### Your goal
Quote each of the records below word for word, reproducing every line in its original order.

### Stored data
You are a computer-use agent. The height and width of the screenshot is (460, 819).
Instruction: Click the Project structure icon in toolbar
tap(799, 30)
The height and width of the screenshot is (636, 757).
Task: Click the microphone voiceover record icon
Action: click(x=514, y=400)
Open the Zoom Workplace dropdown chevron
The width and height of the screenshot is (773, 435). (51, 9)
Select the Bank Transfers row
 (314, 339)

### The reply
You are a computer-use agent. The height and width of the screenshot is (460, 819).
Instruction: Click the Project structure icon in toolbar
tap(799, 30)
The height and width of the screenshot is (636, 757).
Task: Click the microphone voiceover record icon
Action: click(x=514, y=400)
Open the Zoom Workplace dropdown chevron
The width and height of the screenshot is (773, 435). (51, 9)
Select the Bank Transfers row
 (314, 339)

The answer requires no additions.